Your assignment
The line with "This screenshot has width=474, height=677.", the line with "Click empty sidebar area below PRO Records", and all lines between them in the material below: return these exactly, and no others.

+ + + + +

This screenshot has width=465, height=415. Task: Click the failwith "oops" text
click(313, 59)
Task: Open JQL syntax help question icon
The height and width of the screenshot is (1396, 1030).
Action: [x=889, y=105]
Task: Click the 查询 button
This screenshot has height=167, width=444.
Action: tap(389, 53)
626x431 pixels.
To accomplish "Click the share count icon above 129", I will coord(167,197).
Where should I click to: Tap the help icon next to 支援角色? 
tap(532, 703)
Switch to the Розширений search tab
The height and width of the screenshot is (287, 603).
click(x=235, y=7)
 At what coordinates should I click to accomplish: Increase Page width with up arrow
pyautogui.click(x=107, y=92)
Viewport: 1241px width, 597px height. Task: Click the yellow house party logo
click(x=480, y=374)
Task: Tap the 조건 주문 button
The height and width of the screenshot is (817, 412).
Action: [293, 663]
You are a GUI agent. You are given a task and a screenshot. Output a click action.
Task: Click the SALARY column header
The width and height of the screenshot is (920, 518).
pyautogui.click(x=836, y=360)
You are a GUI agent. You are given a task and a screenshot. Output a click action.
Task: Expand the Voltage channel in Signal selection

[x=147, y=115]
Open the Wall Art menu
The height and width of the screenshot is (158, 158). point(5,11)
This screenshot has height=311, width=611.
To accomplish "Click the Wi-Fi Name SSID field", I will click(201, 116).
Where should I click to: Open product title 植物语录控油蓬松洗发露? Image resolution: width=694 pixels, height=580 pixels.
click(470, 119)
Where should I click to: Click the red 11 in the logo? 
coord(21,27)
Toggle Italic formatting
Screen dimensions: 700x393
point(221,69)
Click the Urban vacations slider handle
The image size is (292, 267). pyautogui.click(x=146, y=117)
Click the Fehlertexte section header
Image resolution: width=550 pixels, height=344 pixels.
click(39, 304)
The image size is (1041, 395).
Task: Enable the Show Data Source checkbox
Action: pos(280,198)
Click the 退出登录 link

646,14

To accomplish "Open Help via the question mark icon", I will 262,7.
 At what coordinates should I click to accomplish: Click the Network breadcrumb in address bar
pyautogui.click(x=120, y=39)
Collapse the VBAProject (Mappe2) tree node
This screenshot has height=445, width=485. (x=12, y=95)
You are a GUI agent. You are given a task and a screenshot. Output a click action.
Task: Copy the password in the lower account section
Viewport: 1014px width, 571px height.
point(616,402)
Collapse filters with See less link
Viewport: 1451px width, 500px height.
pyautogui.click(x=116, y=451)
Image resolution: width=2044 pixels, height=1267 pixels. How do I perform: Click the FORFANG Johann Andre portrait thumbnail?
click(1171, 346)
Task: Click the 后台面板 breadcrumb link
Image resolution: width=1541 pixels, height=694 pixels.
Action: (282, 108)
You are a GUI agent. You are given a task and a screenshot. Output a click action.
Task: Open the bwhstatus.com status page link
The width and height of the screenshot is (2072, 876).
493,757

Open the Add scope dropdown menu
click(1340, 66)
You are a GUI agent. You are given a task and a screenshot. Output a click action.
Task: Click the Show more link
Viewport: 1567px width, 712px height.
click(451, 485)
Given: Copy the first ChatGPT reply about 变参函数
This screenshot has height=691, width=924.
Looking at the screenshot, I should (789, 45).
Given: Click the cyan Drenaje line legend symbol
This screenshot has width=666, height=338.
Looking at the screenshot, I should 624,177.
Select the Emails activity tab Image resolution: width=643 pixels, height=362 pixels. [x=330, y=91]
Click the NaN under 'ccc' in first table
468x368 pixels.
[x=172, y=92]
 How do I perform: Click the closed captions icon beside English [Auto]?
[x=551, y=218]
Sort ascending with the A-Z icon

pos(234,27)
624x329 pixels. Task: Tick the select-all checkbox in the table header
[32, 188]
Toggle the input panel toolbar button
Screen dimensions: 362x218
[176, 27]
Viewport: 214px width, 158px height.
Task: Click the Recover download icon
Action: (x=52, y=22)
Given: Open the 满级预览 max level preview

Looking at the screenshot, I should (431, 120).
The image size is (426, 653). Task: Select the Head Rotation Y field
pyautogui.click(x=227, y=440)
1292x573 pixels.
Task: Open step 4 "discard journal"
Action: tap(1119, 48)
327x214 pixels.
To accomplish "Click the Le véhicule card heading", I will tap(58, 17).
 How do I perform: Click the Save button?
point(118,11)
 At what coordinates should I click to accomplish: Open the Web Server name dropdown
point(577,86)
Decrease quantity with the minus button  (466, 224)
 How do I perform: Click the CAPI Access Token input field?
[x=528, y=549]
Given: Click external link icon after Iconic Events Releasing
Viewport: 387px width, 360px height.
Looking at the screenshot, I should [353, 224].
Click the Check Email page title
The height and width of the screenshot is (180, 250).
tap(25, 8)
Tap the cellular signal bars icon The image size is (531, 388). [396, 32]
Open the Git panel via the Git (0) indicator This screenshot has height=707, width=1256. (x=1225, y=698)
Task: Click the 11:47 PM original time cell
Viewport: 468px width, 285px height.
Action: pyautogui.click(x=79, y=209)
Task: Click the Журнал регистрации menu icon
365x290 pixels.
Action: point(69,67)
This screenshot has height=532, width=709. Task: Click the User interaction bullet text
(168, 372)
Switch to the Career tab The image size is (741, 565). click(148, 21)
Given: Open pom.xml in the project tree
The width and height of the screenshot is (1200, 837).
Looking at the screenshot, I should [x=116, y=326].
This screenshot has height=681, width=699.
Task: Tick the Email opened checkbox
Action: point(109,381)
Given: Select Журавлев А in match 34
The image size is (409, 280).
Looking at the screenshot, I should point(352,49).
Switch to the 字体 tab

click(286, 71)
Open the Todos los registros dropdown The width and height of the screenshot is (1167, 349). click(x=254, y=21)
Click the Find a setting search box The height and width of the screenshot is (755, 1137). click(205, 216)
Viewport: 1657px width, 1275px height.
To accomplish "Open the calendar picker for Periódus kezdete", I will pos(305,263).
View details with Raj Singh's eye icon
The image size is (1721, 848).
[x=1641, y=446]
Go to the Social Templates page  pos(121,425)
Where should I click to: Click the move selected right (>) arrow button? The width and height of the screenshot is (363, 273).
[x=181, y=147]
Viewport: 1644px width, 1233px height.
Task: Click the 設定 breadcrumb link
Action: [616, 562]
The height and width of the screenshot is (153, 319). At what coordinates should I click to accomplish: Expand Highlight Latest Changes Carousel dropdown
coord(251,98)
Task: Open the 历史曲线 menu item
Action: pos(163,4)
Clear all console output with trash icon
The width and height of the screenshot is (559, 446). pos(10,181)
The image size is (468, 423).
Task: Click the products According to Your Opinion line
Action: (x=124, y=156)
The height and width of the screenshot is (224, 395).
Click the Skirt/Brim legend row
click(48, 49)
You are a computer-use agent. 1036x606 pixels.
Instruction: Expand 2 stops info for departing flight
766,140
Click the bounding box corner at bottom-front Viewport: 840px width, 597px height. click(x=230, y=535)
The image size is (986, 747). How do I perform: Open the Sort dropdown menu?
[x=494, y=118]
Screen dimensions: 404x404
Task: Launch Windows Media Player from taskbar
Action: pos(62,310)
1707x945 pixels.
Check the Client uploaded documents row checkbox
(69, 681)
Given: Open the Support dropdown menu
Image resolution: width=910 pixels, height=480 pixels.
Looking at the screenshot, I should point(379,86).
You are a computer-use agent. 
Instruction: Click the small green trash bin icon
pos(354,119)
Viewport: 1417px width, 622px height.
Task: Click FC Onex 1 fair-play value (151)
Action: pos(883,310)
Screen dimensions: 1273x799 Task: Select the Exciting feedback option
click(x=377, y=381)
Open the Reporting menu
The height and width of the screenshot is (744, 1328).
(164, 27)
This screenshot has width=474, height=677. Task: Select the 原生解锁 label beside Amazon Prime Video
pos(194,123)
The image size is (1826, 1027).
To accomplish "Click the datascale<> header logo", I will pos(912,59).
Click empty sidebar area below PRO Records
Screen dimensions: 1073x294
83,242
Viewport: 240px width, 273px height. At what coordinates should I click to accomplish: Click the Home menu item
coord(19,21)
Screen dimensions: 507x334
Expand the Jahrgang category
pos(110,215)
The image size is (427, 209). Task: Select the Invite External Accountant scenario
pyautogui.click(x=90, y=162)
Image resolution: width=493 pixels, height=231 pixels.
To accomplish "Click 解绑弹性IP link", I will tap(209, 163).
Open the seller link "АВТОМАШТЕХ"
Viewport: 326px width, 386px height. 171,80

+ + + + +

Expected output
This screenshot has width=474, height=677. Task: Select the 原生解锁 label beside Amazon Prime Video
pos(194,123)
The image size is (1826, 1027).
To accomplish "Click the datascale<> header logo", I will pos(912,59).
Click empty sidebar area below PRO Records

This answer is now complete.